Problem statement: Across the following data, state how many lines include the word "will". Provide the number alone.

Supplied data:
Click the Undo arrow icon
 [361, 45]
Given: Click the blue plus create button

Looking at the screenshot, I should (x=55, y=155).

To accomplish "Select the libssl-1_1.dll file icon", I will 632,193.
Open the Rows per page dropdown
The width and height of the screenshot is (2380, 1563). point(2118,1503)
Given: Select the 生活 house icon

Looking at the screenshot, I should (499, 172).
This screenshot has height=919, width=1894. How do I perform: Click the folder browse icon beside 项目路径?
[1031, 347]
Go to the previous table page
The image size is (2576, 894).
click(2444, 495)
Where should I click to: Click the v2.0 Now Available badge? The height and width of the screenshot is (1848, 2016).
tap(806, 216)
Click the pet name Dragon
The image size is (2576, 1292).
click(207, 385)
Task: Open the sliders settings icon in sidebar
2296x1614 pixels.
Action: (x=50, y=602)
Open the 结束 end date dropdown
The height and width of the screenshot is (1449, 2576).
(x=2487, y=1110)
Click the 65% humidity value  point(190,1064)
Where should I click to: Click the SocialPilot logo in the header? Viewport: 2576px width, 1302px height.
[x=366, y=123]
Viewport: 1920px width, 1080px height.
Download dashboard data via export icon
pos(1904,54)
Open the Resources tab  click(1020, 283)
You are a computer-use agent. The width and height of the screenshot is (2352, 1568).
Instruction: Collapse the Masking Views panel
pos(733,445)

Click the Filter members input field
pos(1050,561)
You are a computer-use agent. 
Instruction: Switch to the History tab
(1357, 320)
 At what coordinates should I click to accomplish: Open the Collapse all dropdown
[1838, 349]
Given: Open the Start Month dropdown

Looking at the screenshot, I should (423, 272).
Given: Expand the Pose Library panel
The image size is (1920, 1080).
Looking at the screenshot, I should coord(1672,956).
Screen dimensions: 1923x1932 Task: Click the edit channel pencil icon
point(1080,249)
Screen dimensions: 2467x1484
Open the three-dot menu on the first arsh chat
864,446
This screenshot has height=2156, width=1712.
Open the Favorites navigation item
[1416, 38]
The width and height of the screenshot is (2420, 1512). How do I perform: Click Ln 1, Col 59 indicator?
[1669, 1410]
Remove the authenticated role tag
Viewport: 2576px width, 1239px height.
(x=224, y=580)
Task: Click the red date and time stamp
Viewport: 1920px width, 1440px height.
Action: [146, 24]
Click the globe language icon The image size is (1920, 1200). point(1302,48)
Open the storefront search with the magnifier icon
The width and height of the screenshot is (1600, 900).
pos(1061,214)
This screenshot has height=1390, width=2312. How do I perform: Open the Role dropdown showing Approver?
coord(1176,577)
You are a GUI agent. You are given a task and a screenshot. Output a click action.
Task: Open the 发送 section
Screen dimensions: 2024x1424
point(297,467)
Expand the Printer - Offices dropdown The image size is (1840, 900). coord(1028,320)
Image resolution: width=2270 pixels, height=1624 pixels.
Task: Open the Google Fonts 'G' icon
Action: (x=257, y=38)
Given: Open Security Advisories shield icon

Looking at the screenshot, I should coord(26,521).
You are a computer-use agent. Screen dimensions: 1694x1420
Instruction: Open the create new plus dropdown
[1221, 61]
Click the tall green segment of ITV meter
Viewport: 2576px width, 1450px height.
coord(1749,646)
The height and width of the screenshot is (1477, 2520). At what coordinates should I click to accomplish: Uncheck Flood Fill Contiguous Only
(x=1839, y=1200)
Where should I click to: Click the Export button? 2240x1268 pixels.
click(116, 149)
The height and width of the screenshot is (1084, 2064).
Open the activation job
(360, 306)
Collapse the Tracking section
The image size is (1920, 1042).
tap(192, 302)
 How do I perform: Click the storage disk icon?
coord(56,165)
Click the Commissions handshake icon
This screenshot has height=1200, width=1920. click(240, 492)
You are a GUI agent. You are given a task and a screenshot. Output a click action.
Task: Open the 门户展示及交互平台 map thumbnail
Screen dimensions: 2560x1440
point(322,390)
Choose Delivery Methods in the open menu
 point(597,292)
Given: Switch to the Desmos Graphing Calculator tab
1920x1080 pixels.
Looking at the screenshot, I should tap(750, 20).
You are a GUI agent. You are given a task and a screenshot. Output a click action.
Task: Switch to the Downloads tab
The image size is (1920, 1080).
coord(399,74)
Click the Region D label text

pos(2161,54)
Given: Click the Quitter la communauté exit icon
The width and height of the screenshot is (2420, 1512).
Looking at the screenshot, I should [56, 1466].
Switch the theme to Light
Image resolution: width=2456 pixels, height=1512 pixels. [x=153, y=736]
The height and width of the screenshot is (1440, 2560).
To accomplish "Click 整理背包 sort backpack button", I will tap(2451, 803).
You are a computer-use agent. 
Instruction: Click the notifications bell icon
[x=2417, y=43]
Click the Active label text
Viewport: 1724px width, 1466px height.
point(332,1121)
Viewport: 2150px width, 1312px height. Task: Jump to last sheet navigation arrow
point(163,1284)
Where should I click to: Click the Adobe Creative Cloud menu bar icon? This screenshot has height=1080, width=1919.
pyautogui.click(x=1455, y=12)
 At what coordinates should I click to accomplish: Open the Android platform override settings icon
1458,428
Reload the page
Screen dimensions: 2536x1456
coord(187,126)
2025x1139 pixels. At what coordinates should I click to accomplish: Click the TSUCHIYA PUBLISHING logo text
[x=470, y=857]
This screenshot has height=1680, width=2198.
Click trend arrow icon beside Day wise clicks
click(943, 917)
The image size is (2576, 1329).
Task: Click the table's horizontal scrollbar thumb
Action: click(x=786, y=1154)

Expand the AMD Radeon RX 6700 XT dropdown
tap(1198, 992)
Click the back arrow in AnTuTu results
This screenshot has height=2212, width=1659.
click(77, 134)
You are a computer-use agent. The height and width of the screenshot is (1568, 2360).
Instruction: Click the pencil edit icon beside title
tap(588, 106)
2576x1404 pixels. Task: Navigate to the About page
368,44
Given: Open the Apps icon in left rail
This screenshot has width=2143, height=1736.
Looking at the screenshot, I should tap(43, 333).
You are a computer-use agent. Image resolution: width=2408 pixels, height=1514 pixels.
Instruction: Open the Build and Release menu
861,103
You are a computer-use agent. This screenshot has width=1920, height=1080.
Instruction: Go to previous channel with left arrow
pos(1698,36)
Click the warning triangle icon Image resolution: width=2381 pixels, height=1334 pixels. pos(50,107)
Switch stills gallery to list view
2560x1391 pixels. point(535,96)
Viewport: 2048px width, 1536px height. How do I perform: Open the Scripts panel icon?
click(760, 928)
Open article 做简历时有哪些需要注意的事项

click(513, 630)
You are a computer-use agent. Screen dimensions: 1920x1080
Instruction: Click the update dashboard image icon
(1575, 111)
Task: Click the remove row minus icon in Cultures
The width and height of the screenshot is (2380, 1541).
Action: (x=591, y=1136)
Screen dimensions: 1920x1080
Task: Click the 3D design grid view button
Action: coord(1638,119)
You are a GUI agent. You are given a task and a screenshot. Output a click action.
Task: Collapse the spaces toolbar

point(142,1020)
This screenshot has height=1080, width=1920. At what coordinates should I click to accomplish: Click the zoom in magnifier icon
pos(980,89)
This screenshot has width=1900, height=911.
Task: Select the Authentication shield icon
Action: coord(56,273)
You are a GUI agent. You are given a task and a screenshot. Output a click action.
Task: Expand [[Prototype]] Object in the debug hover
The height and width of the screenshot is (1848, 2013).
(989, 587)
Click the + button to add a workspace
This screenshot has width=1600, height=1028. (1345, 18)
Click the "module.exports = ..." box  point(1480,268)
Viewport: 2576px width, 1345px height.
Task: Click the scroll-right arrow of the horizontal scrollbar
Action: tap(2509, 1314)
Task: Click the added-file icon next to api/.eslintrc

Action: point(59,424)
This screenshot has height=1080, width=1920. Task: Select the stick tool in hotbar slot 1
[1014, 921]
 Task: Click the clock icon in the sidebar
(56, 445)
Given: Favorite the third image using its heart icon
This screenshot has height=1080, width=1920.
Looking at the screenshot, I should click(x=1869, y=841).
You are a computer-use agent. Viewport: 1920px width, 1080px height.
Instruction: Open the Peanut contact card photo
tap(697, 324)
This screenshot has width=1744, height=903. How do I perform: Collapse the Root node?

Answer box: 2